- _TASK REQUIREMENTS_: Reproduce every record exactly as written.

- _DATA SHOWN_:
>>>
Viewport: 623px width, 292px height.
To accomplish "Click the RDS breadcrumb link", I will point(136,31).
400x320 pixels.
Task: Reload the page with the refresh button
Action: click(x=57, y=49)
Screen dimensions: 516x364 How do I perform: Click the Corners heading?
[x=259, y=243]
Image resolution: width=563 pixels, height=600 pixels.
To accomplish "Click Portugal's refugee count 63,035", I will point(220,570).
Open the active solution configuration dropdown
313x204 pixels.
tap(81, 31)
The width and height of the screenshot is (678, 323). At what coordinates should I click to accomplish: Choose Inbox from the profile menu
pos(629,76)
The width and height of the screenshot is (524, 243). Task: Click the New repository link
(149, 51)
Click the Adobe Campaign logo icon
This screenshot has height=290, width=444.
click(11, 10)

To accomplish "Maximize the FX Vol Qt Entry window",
<<<
- _TASK ANSWER_:
Viewport: 623px width, 292px height.
To accomplish "Click the RDS breadcrumb link", I will point(136,31).
400x320 pixels.
Task: Reload the page with the refresh button
Action: click(x=57, y=49)
Screen dimensions: 516x364 How do I perform: Click the Corners heading?
[x=259, y=243]
Image resolution: width=563 pixels, height=600 pixels.
To accomplish "Click Portugal's refugee count 63,035", I will point(220,570).
Open the active solution configuration dropdown
313x204 pixels.
tap(81, 31)
The width and height of the screenshot is (678, 323). At what coordinates should I click to accomplish: Choose Inbox from the profile menu
pos(629,76)
The width and height of the screenshot is (524, 243). Task: Click the New repository link
(149, 51)
Click the Adobe Campaign logo icon
This screenshot has height=290, width=444.
click(11, 10)

To accomplish "Maximize the FX Vol Qt Entry window",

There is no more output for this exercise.